┌─ Data for the task
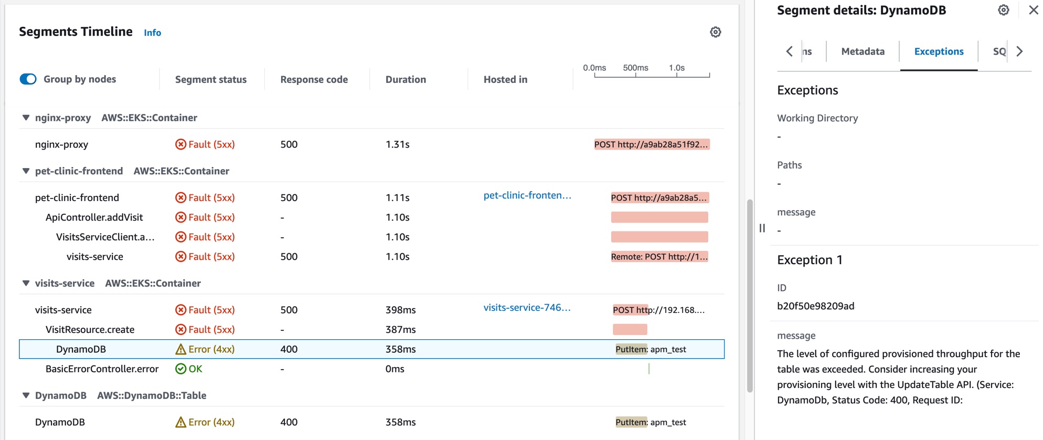Click the VisitResource.create timeline bar

pyautogui.click(x=630, y=330)
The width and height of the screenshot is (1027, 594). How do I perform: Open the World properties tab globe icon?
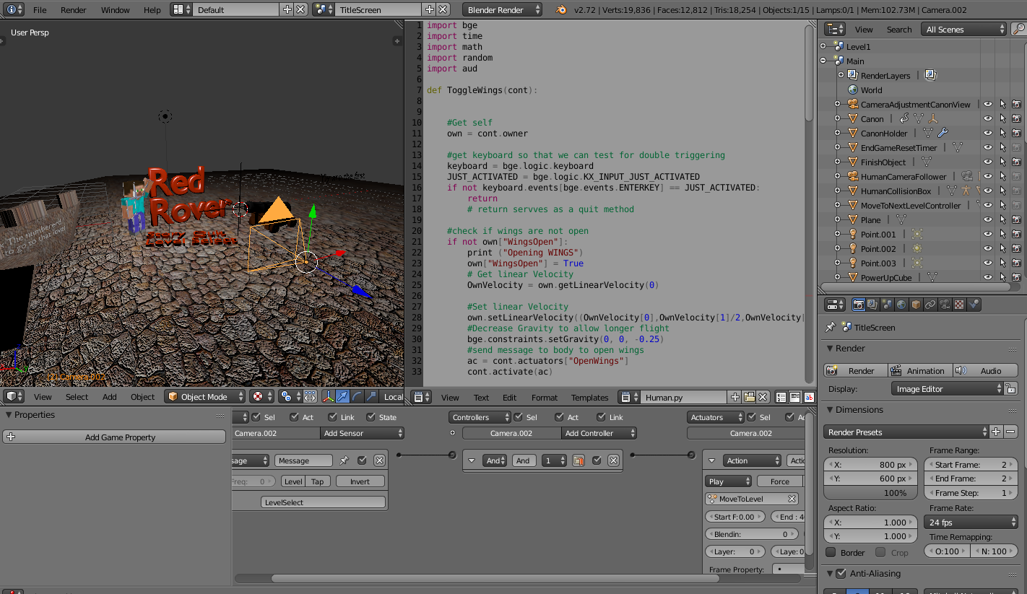[x=901, y=305]
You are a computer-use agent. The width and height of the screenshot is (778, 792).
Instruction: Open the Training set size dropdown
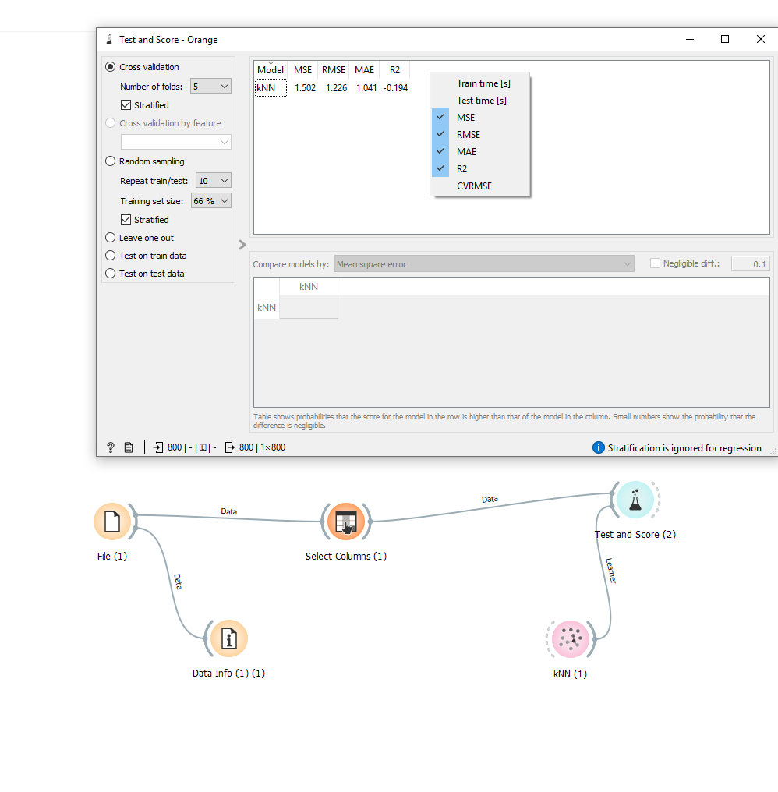click(210, 200)
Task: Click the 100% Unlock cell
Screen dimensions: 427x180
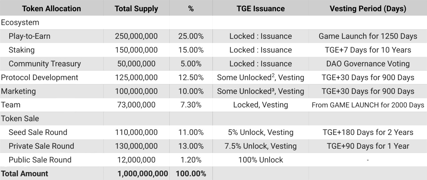Action: (260, 160)
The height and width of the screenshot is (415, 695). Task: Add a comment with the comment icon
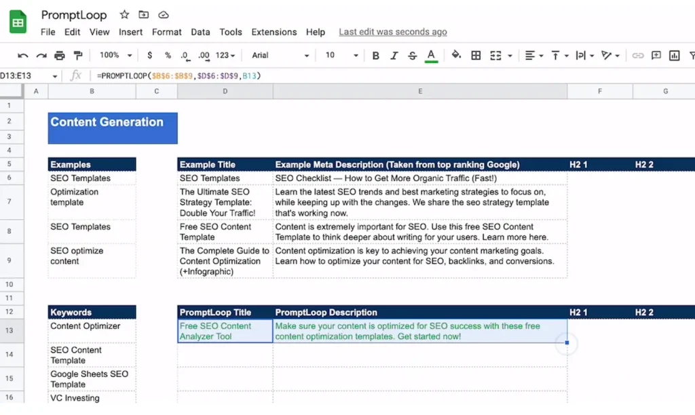pyautogui.click(x=655, y=56)
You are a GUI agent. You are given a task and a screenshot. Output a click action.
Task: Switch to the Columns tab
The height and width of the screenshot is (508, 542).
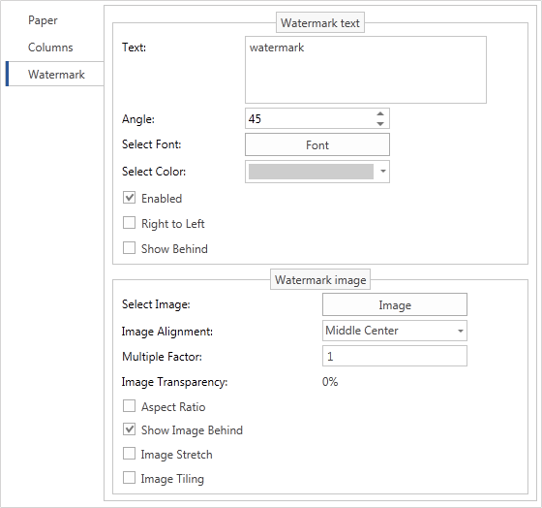(x=50, y=48)
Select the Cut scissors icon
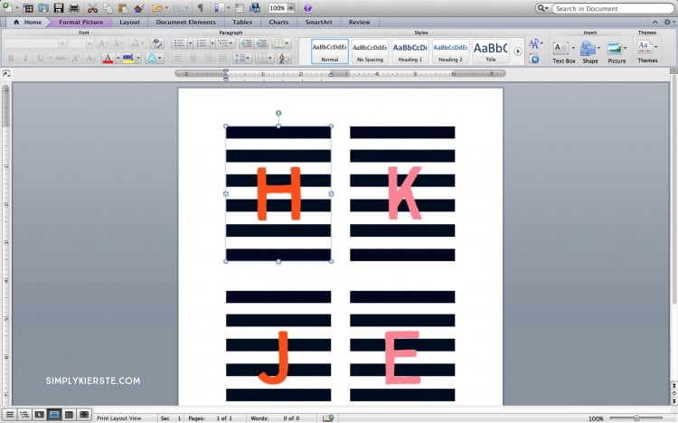The width and height of the screenshot is (678, 423). coord(92,8)
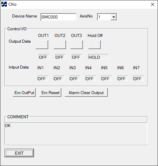This screenshot has height=166, width=158.
Task: Click the Device Name input field
Action: [x=58, y=17]
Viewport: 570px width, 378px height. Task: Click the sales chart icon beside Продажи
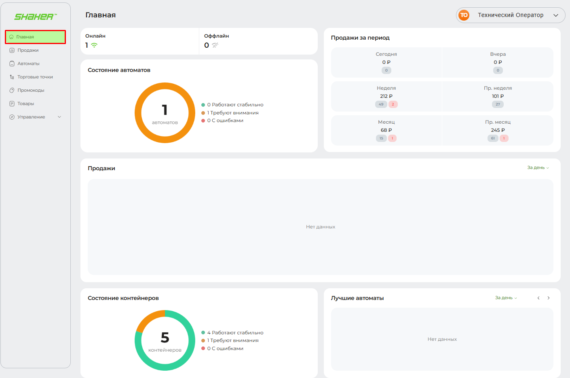pos(12,50)
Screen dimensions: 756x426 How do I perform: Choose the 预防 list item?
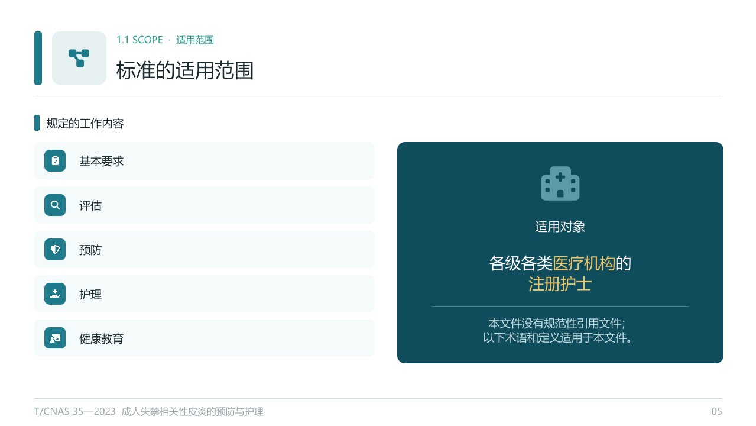[205, 250]
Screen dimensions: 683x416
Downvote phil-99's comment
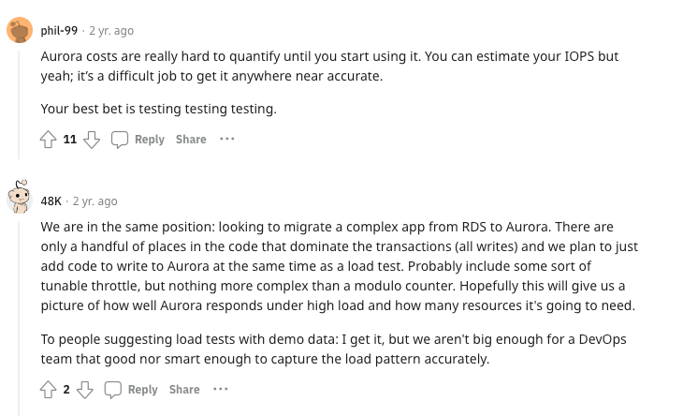click(x=92, y=140)
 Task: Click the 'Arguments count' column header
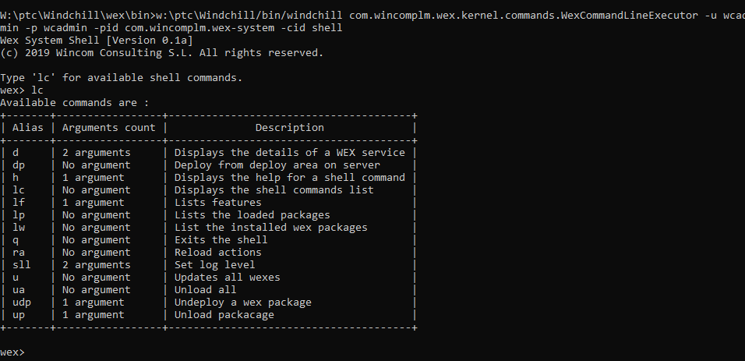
└─
Rewrite the listing above, swapping each "icon" for "button" and keeping everything else the same. Leave the pictures out.

**Task answer**
Click the VisitResource.create timeline bar

pyautogui.click(x=630, y=330)
The width and height of the screenshot is (1027, 594). How do I perform: Open the World properties tab globe button?
[x=901, y=305]
You are a computer-use agent. The width and height of the screenshot is (778, 792).
Instruction: Open the Training set size dropdown
click(210, 200)
Task: Click the 100% Unlock cell
Screen dimensions: 427x180
Action: (260, 160)
The height and width of the screenshot is (415, 695). Task: Add a comment with the comment button
pyautogui.click(x=655, y=56)
You are a GUI agent. You are given a task and a screenshot. Output a click action.
Task: Switch to the Columns tab
The height and width of the screenshot is (508, 542).
(x=50, y=48)
Select the Cut scissors button
The width and height of the screenshot is (678, 423). coord(92,8)
This screenshot has height=166, width=158.
Task: Click the Device Name input field
Action: [x=58, y=17]
Viewport: 570px width, 378px height. Task: Click the sales chart button beside Продажи
pos(12,50)
Screen dimensions: 756x426 How do I perform: Choose the 预防 list item?
[205, 250]
Screen dimensions: 683x416
Downvote phil-99's comment
click(x=92, y=140)
 Task: Click the 'Arguments count' column header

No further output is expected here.